Quem quer que possua uma noção do Espiritismo, por superficial que seja, sabe que o mundo invisível é composto de todos aqueles que deixaram na Terra o envoltório visível. Despojando-se, porém, do homem carnal, nem todos se revestiram, por isso mesmo, da túnica dos anjos. Há, portanto, Espíritos de todos os graus de conhecimento e de ignorância, de moralidade e de imoralidade. Eis o que não devemos perder de vista. Não esqueçamos que entre os Espíritos, assim como na Terra, há seres levianos, desatentos e brincalhões; falsos sábios, vãos e orgulhosos de um saber incompleto; hipócritas, malévolos e, o que nos pareceria inexplicável, se de algum modo não conhecêssemos a fisiologia deste mundo, há sensuais, vilões e devassos que se arrastam na lama. Ao lado desses, assim como na Terra, há seres bons, humanos, benevolentes, esclarecidos e dotados de sublimes virtudes. Como, entretanto, o nosso mundo não está na primeira nem na última posição, embora mais vizinho da última que da primeira, disso resulta que o mundo dos Espíritos abrange seres mais avançados intelectual e moralmente do que os nossos homens mais esclarecidos, e outros que estão em situação inferior à dos homens mais inferiores.
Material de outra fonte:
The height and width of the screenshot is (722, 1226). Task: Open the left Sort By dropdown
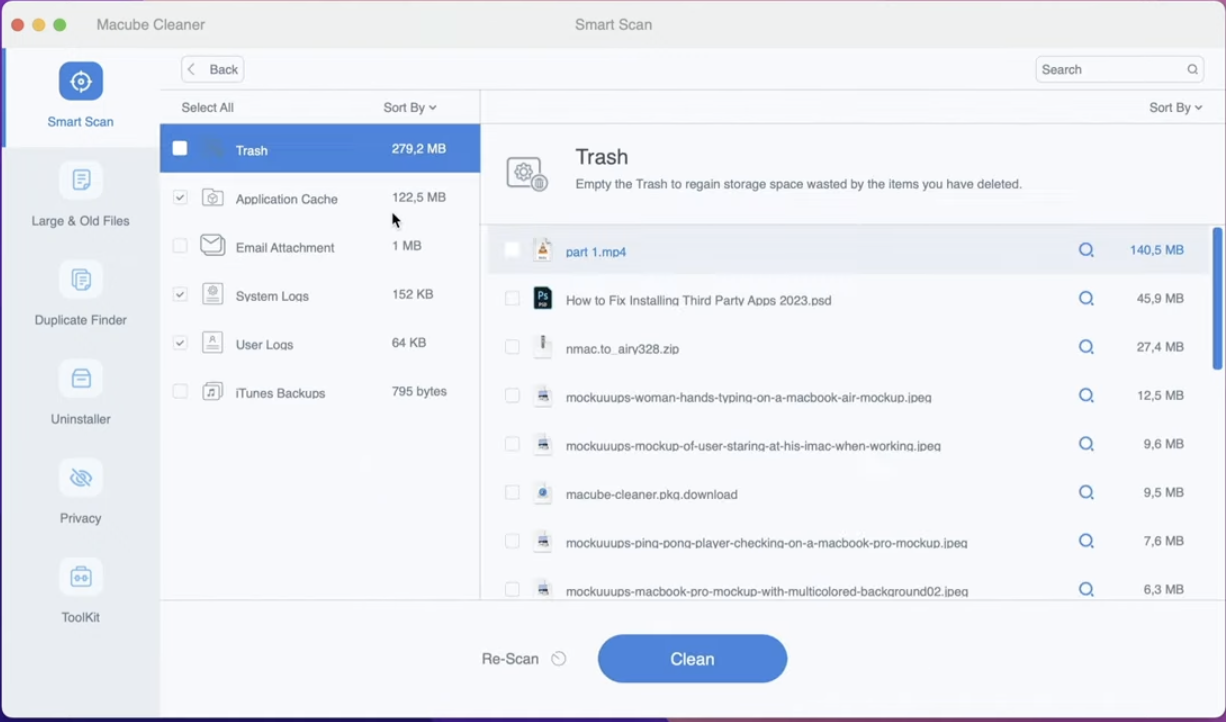click(x=410, y=107)
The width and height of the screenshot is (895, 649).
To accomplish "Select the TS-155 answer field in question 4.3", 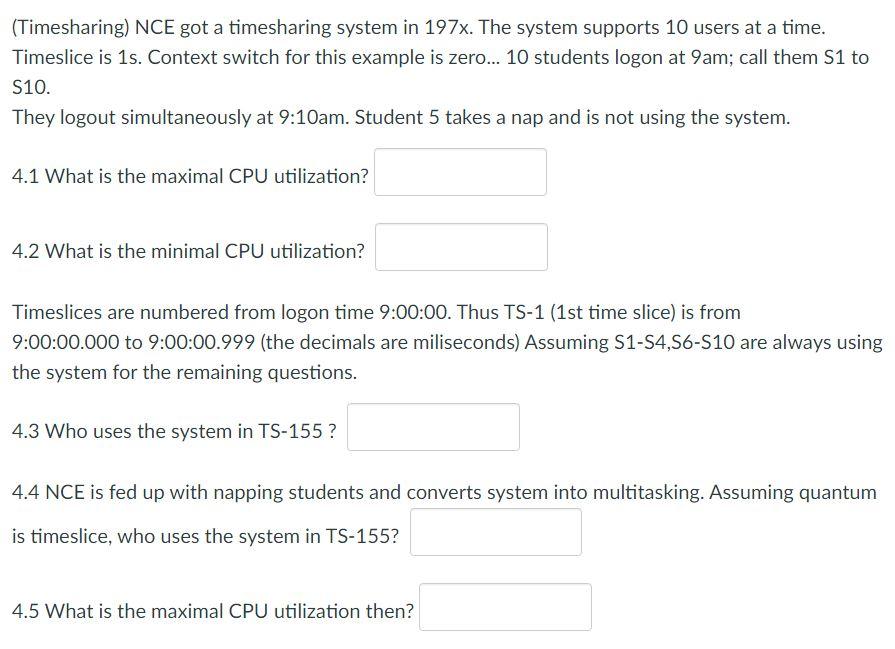I will pos(433,427).
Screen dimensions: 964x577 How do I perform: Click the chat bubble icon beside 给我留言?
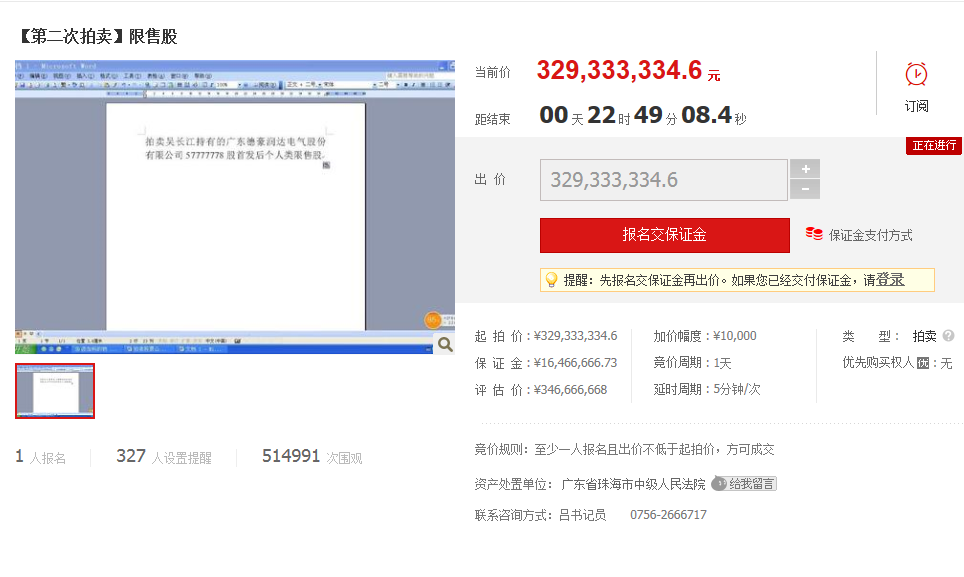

Desde que esses seres têm um meio patente de comunicar-se com os homens e de exprimir os seus pensamentos por sinais inteligíveis, suas comunicações devem ser efetivamente o reflexo de seus sentimentos, de suas qualidades ou de seus vícios.

De acordo com o caráter e a elevação dos Espíritos, as comunicações poderão ser levianas, triviais, grosseiras e até mesmo obscenas, ou marcadas pela elevação intelectual, pela sabedoria e pela sublimidade. Eles se revelam por sua própria linguagem. Daí a necessidade de não aceitar cegamente tudo quanto vem do mundo oculto, e de tudo submeter a um severo controle. Com as comunicações de certos Espíritos, do mesmo modo que com os discursos de certos homens, poder-se-ia fazer uma coletânea muito pouco edificante. Temos sob os olhos uma pequena obra inglesa, publicada na América, que é prova disto. Dela pode-se dizer que uma senhora não a recomendaria como leitura à filha. Por isto, não a recomendamos aos nossos leitores.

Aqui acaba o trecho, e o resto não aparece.